GOAL:
Rewrite the part of the records that opens with the line containing "Click the blue" and closes with the line containing "Action: coord(407,63)", replacing "Drive" with "Storage" and leaving everything else unchanged.

|---|

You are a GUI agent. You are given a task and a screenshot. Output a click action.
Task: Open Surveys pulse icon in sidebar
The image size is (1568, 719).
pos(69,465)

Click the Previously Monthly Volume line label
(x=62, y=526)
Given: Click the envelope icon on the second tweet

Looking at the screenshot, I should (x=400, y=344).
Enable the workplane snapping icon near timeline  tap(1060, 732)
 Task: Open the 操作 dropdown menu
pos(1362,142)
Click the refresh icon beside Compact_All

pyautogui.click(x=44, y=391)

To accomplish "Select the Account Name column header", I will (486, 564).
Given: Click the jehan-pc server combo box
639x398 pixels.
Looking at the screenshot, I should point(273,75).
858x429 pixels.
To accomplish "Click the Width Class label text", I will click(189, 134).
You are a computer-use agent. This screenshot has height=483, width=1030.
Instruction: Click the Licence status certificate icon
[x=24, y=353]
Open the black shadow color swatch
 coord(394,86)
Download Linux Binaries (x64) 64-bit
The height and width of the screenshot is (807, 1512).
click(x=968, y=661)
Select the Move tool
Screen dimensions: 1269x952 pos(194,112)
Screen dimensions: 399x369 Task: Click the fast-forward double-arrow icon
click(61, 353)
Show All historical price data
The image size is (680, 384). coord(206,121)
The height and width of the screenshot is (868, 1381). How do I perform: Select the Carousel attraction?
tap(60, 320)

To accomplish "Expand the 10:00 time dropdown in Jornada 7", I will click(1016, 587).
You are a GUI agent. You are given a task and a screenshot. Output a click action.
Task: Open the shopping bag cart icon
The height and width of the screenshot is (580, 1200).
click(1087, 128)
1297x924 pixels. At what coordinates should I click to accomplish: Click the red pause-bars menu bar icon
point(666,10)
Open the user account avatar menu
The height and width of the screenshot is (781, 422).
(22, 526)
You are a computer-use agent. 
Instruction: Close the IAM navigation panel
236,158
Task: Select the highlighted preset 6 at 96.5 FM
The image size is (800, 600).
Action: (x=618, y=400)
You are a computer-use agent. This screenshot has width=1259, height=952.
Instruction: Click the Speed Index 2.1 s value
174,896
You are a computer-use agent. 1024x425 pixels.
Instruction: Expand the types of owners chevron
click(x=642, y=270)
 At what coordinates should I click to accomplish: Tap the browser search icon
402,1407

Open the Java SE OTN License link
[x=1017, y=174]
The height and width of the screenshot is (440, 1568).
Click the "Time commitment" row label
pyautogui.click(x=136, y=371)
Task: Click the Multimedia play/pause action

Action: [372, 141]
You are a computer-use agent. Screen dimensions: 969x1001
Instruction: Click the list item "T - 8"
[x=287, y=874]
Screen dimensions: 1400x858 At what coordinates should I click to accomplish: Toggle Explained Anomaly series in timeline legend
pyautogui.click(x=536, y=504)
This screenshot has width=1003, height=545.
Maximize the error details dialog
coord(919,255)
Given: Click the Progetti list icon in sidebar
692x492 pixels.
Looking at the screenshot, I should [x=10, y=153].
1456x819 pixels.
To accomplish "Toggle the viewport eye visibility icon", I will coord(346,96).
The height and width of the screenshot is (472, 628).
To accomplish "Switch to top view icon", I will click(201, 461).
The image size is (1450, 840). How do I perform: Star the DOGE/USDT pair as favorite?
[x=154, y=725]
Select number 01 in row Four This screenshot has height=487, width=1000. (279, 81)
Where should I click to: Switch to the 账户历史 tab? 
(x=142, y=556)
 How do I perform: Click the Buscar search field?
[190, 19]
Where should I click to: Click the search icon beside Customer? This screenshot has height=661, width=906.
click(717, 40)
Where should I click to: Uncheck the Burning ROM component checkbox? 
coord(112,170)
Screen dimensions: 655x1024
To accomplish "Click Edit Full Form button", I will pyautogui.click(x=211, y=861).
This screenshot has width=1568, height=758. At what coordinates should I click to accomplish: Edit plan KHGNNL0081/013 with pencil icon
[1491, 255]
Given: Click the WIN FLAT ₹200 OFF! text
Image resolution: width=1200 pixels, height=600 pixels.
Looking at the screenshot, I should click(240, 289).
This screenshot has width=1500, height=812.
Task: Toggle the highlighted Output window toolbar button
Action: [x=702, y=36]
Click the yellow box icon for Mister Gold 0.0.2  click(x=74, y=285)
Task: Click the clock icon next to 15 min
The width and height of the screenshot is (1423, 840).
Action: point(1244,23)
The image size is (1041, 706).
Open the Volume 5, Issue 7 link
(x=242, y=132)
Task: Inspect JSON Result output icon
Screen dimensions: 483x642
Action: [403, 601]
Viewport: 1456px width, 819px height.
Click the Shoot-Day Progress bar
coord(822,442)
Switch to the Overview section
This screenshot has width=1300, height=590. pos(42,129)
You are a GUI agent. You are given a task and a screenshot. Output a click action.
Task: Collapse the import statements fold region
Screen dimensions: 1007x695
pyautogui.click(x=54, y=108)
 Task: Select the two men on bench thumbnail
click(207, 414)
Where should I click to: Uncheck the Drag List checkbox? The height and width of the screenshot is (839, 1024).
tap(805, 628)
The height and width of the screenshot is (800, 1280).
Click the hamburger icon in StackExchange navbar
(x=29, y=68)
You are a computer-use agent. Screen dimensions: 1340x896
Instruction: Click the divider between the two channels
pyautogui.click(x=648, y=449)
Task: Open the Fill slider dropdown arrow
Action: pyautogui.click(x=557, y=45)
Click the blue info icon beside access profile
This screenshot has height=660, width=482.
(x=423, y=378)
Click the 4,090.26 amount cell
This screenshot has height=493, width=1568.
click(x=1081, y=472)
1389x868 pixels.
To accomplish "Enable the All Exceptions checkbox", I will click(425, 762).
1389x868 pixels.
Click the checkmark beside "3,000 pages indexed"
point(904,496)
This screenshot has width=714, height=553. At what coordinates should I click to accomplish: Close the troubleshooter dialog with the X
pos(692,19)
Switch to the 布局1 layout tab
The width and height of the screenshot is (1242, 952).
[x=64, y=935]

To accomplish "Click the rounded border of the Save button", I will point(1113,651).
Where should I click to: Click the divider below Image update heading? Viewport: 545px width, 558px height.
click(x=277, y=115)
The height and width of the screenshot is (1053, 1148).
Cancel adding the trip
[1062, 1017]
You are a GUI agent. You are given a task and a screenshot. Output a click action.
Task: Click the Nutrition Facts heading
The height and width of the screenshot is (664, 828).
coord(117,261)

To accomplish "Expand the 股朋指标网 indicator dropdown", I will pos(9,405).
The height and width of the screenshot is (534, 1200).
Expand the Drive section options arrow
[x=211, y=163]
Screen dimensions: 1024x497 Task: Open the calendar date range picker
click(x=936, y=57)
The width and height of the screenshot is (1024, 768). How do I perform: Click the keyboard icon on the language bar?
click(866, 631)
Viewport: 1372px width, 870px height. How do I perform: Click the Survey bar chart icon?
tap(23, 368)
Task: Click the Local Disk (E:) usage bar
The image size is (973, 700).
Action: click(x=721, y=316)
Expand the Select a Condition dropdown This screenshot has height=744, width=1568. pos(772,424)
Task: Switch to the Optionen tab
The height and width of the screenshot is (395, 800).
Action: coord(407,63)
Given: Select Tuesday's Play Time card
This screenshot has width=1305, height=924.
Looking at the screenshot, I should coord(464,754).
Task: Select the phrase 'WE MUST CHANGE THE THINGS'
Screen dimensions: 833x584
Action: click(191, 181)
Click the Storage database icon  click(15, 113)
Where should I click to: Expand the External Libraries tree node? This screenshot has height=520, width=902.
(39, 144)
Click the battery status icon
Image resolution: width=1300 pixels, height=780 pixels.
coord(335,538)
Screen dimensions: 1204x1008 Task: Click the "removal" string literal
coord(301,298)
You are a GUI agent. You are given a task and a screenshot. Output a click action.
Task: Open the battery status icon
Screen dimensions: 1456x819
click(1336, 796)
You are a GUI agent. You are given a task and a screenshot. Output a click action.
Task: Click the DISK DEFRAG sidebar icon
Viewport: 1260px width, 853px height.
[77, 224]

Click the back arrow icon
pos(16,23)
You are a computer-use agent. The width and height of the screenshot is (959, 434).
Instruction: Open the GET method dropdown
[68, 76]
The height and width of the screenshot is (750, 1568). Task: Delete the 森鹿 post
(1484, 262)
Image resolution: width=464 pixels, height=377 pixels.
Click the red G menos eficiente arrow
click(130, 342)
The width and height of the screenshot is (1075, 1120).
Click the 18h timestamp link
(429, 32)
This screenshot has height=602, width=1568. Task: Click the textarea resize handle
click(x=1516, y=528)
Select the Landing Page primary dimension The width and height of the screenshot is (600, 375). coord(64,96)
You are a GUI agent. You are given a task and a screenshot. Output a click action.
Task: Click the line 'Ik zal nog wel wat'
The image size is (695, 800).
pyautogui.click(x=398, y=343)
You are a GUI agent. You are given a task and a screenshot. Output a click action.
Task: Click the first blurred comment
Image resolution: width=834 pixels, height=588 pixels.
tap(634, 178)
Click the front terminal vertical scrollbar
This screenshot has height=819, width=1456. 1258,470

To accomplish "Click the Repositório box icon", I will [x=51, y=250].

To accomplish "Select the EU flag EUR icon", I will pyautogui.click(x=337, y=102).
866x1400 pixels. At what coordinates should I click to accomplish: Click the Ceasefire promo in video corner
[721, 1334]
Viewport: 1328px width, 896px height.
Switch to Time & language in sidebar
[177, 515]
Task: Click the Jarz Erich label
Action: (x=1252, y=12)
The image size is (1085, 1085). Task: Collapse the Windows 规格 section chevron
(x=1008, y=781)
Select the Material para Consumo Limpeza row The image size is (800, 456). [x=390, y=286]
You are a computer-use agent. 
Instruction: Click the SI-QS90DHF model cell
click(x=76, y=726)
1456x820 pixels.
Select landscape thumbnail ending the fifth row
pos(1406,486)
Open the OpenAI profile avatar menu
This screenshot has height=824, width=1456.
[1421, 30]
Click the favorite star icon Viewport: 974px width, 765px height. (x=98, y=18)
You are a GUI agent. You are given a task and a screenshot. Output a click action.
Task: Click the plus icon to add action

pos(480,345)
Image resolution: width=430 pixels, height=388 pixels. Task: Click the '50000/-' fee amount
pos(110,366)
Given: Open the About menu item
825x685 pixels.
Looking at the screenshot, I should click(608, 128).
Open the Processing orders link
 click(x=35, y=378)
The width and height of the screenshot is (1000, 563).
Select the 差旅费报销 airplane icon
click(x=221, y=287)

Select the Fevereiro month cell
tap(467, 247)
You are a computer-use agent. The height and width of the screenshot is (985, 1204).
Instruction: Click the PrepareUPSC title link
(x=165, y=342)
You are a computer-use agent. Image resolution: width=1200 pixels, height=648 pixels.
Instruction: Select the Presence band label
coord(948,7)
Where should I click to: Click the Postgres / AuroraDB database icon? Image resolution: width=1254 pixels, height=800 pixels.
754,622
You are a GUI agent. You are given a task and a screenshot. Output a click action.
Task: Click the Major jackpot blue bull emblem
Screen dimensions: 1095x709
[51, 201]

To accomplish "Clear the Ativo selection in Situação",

|---|

COMPLETED TASK:
Click the blue info icon beside access profile
This screenshot has height=660, width=482.
(x=423, y=378)
Click the 4,090.26 amount cell
This screenshot has height=493, width=1568.
click(x=1081, y=472)
1389x868 pixels.
To accomplish "Enable the All Exceptions checkbox", I will click(425, 762).
1389x868 pixels.
Click the checkmark beside "3,000 pages indexed"
point(904,496)
This screenshot has width=714, height=553. At what coordinates should I click to accomplish: Close the troubleshooter dialog with the X
pos(692,19)
Switch to the 布局1 layout tab
The width and height of the screenshot is (1242, 952).
[x=64, y=935]

To accomplish "Click the rounded border of the Save button", I will point(1113,651).
Where should I click to: Click the divider below Image update heading? Viewport: 545px width, 558px height.
click(x=277, y=115)
The height and width of the screenshot is (1053, 1148).
Cancel adding the trip
[1062, 1017]
You are a GUI agent. You are given a task and a screenshot. Output a click action.
Task: Click the Nutrition Facts heading
The height and width of the screenshot is (664, 828).
coord(117,261)

To accomplish "Expand the 股朋指标网 indicator dropdown", I will pos(9,405).
The height and width of the screenshot is (534, 1200).
Expand the Storage section options arrow
[x=211, y=163]
Screen dimensions: 1024x497 Task: Open the calendar date range picker
click(x=936, y=57)
The width and height of the screenshot is (1024, 768). How do I perform: Click the keyboard icon on the language bar?
click(866, 631)
Viewport: 1372px width, 870px height. How do I perform: Click the Survey bar chart icon?
tap(23, 368)
Task: Click the Local Disk (E:) usage bar
The image size is (973, 700).
Action: click(x=721, y=316)
Expand the Select a Condition dropdown This screenshot has height=744, width=1568. pos(772,424)
Task: Switch to the Optionen tab
The height and width of the screenshot is (395, 800).
Action: coord(407,63)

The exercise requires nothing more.